Posted by heidi at 05:35 PM | Comments (2)

June 22, 2009

time

Picking red and black raspberries at 6pm. A tour of the garden by Maya. She's so articulate now. I was out there with the mosquitoes, the damp air that is summer in Illinois. I listened to Teresa splash in the little blue plastic pool near the play set near the new trampoline with the big net.

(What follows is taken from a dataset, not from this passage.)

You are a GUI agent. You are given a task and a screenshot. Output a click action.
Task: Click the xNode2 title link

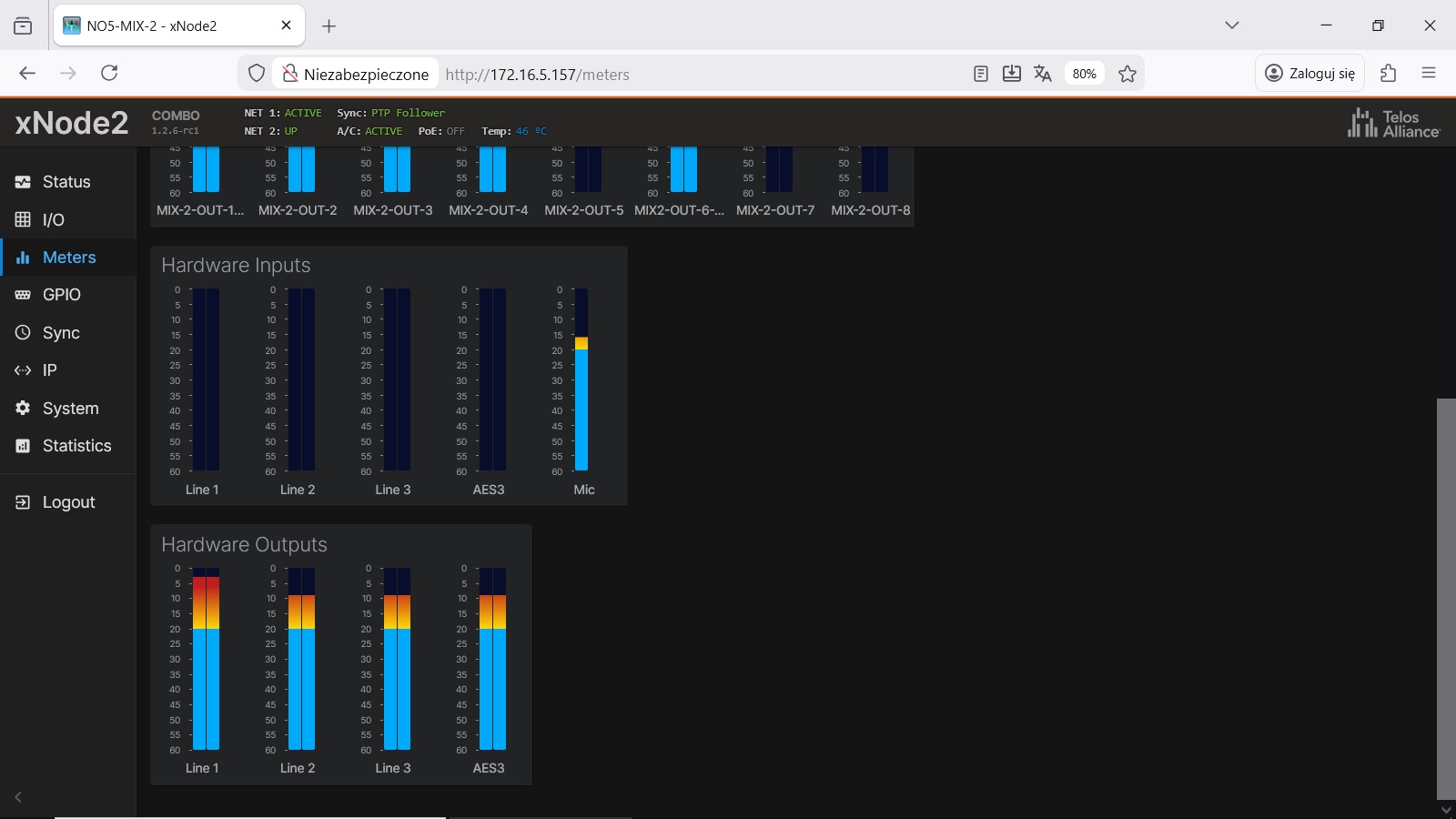[x=72, y=122]
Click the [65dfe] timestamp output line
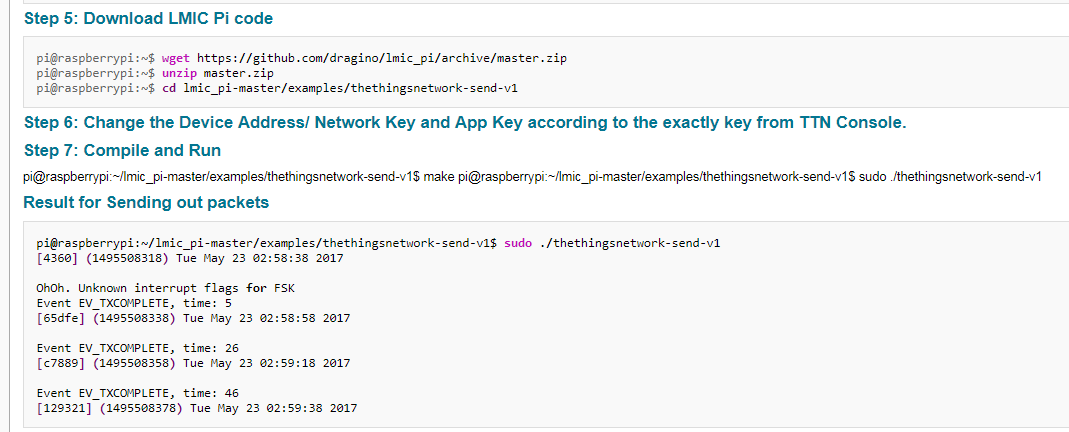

Driving with a quiet mind to the coop food store. A walking meditation through the aisles. Dental floss, bar of castille soap, 2 kinds of hummus, chips. I resisted the chocolate. Eying items one by one, weighing the possibilities in a part of my thinking that I can not see if I look directly at it. Outside I sat on a wooden patio seat, laid my food out, read a bit of Pratchett, looked at the sky, the people walking by, not very many on Sunday after 6pm. I called in to a 12 step meeting. I listened. The Serenity prayer, The Problem, The Solution, The Twelves steps, The reading from text, the sharing as each voice gave it's story, it's slice of understanding.

I walked slowly to the car. Once the ac was on, I leaned the seat back, kept listening, closed my eyes, waited. My body sank in to the seat, relaxed. I knew a car pulled up next to me, someone got out then got back in a bit later. I didn't look. I knew the little car was black. Eyes open now, I looked at all the clouds. I did not see shapes, I saw sky, big and beautiful, far away and all around me. Time passed slowly. As I listened I nodded recognition. I didn't give a piece of my story today. I did last week, I will later.

This was two and a half hours alone.